I've got a Raspberry Pi!

What a great day! At around midday I received my brand-spanking new Raspberry Pi 3 bundle along with a very nice Tecknet compact and wireless keyboard/mouse combo.

After an hour or so of carefully unpacking, admiring and photographing (to Twitter and Instagram) my beautiful new mini computer, I gently placed the board into the official black case and began connecting up the HDMI and power cables.

My new Raspberry Pi 3 - it's tiny!

On powering up the only option I had was to install Raspbian, the Debian-based OS. Installation didn’t take long, within minutes of that (having written ‘Hello, world’ in the text editor) I had managed to get the Pi online and whitelisted by our wireless router.

The Pi currently has the IP address of 192.168.0.12, I was quite surprised by just how many devices we now have whitelisted on the router (not even counting the several wired devices), we’re becoming a very connected household.

I tested the network by using ‘sudo ping 192.168.0.1 -c 8’ to ping the wireless router, it worked, but I did at first notice quite some latency and packet loss which I’m putting down to possible channel interference in the area, in fact the Internet has been pretty terrible lately, especially when watching YouTube videos on my Asus/Google Android tablet during the evenings.

Tightvncserver

After some investigation, I found the Tightvnc server to be running on port 5901. The remote desktop works well, but is noticeably laggy at times, the icons appear ‘JPEGy’, clearly compressed, slightly washed-out and artefacty, I may well be able to fix this in the settings, though.

Pixel coordinate grounding material
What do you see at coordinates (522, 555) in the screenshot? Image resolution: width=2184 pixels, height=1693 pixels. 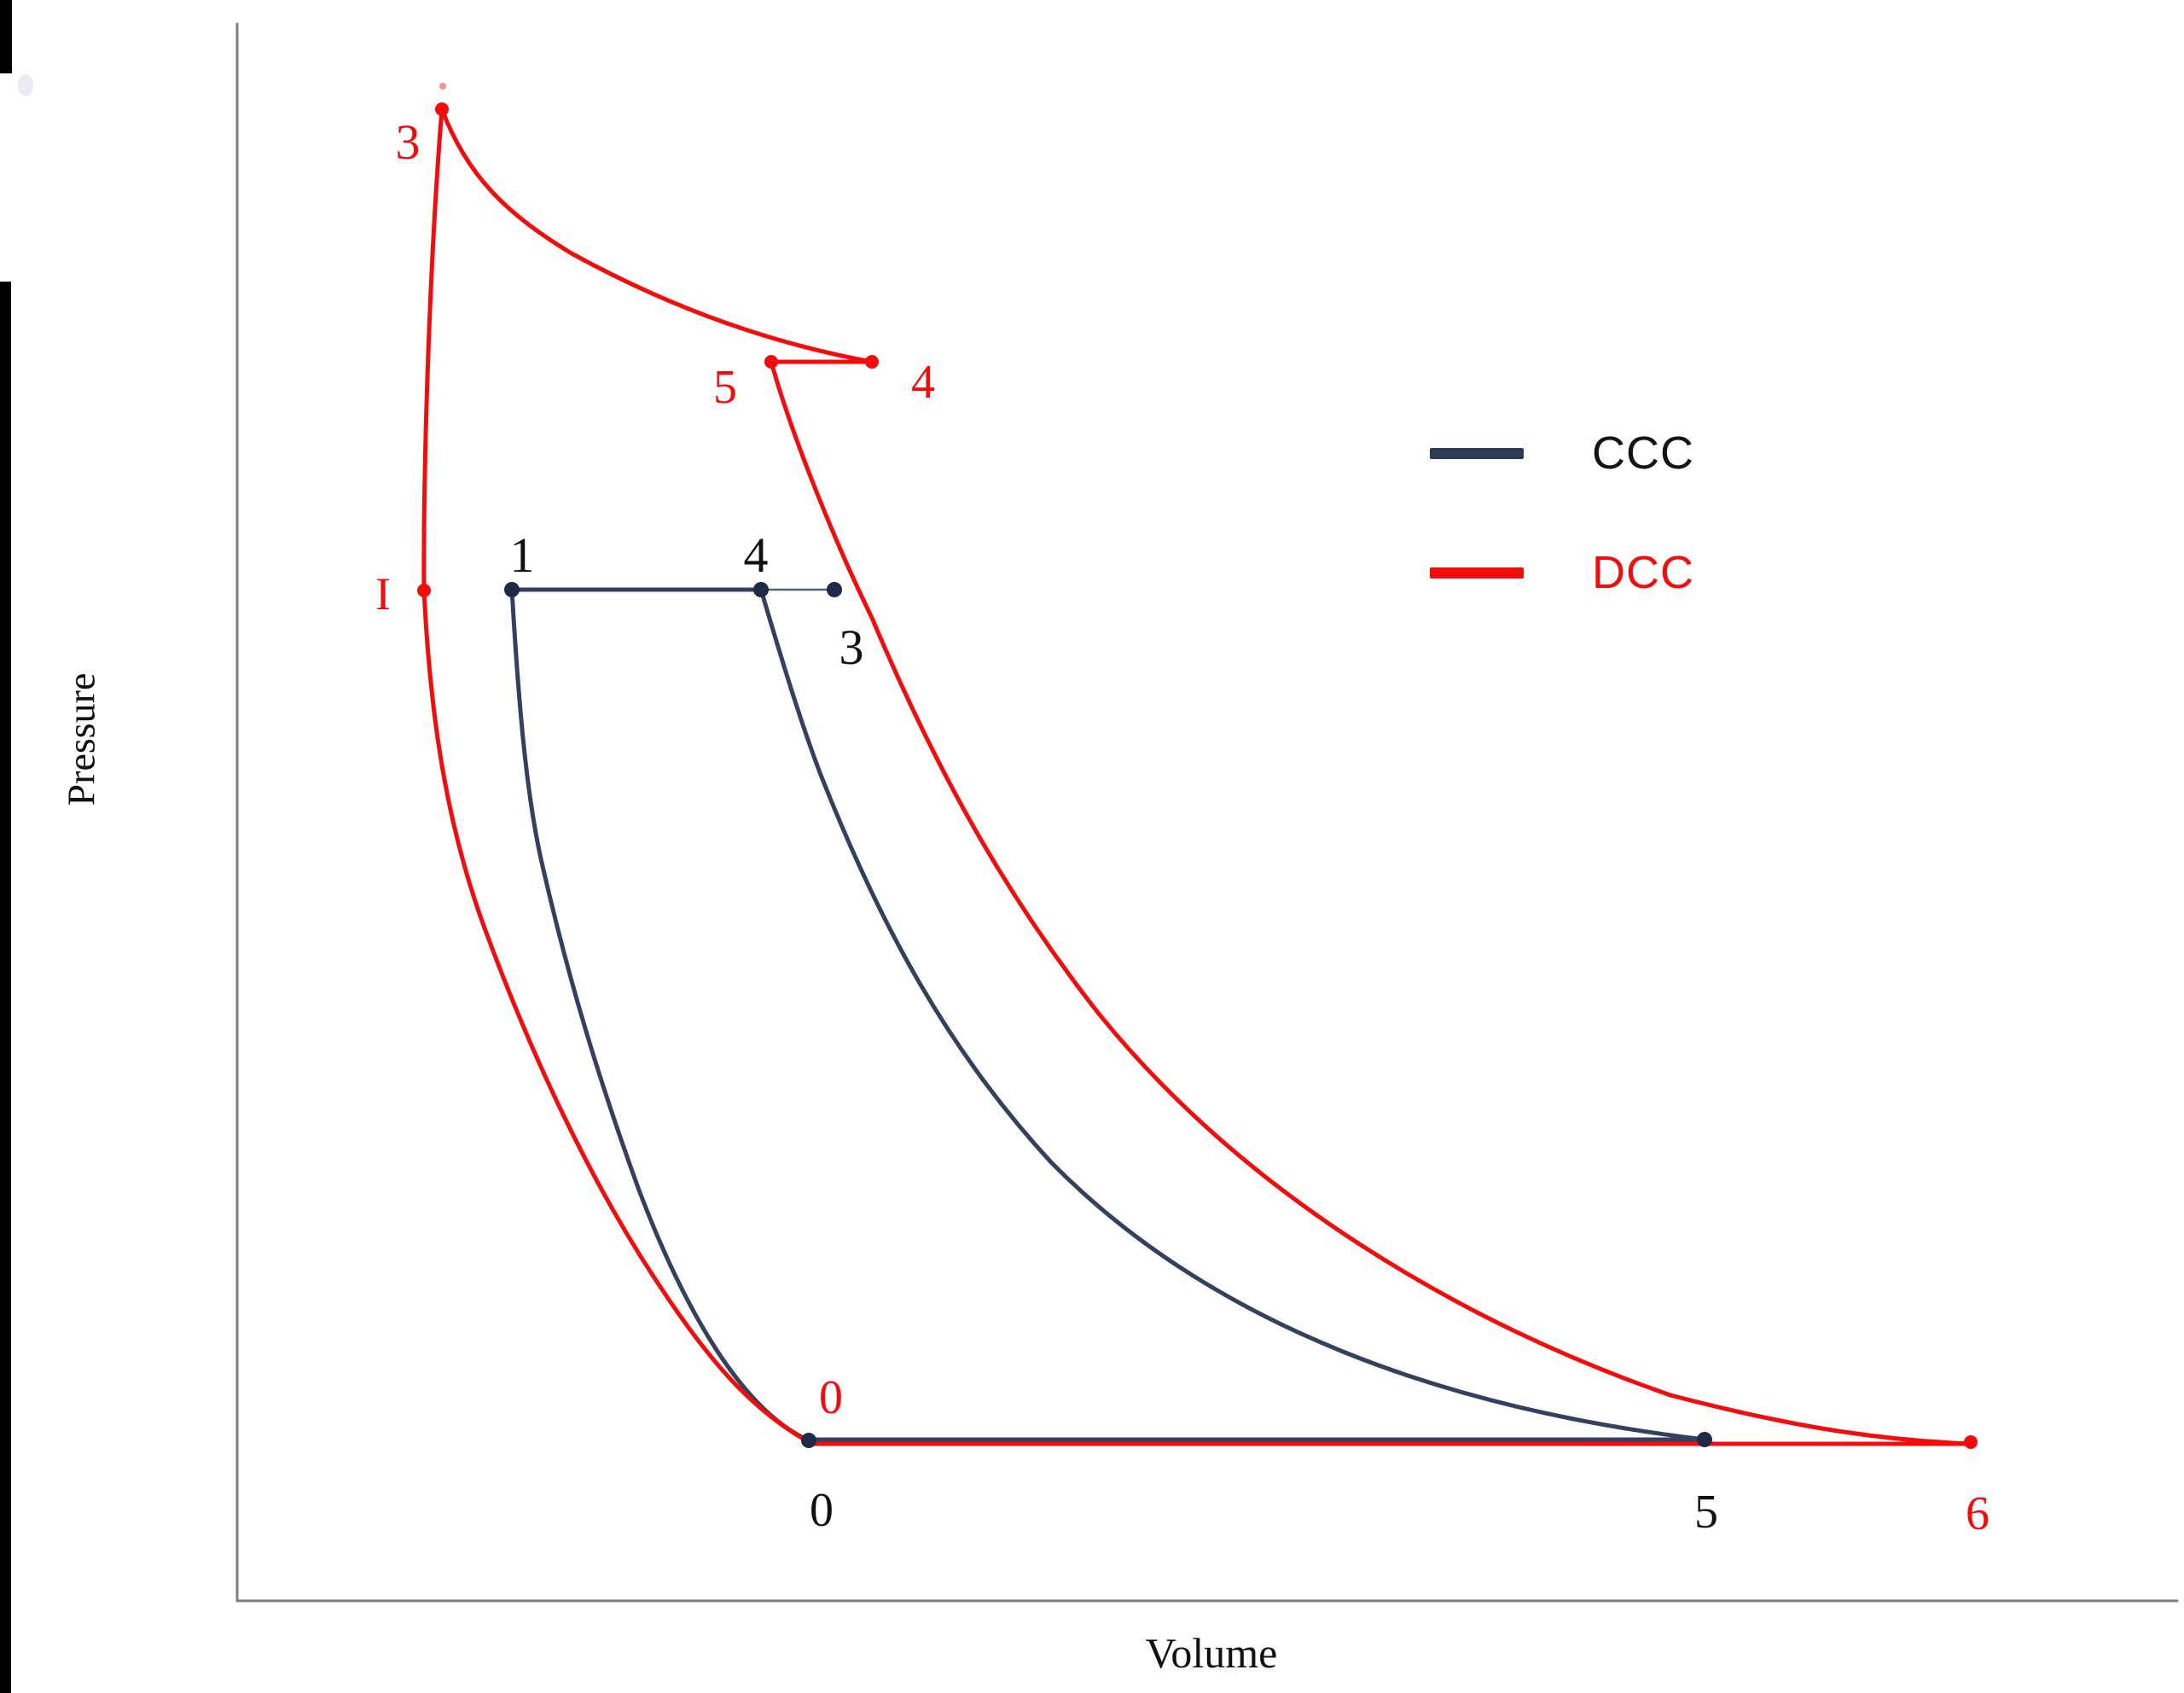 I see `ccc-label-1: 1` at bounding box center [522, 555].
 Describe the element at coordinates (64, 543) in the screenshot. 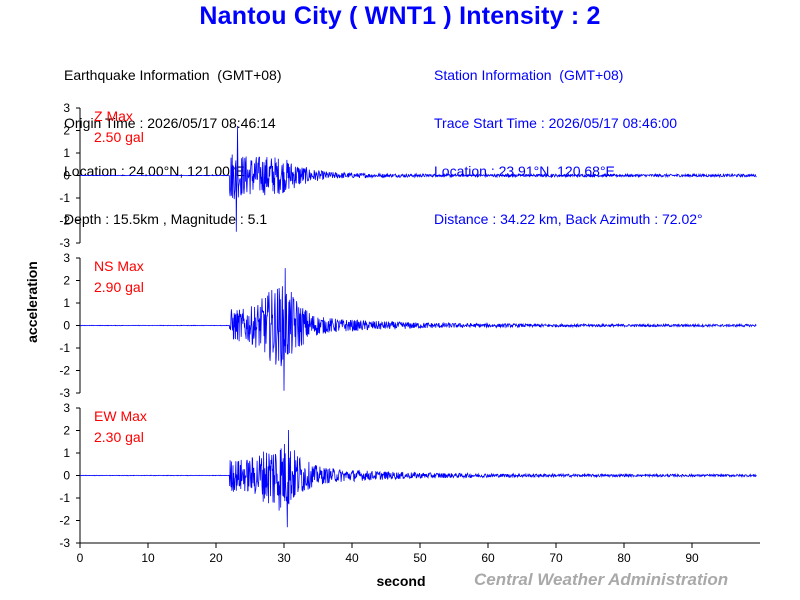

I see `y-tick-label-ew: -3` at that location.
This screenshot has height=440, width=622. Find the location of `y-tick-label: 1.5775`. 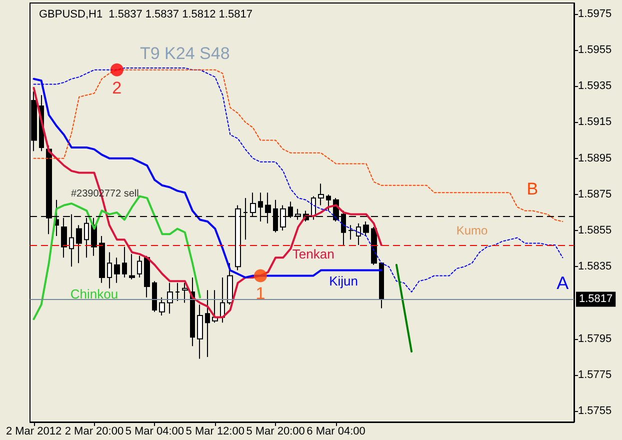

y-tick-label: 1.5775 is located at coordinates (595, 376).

* **WORK INSTRUCTIONS**
Please copy the Raspberry Pi post between "After some investigation, I" and "the settings, though.", inclusive, and substitute "sluggish" for "laggy".

* **YOUR SOLUTION**
After some investigation, I found the Tightvnc server to be running on port 5901. The remote desktop works well, but is noticeably sluggish at times, the icons appear ‘JPEGy’, clearly compressed, slightly washed-out and artefacty, I may well be able to fix this in the settings, though.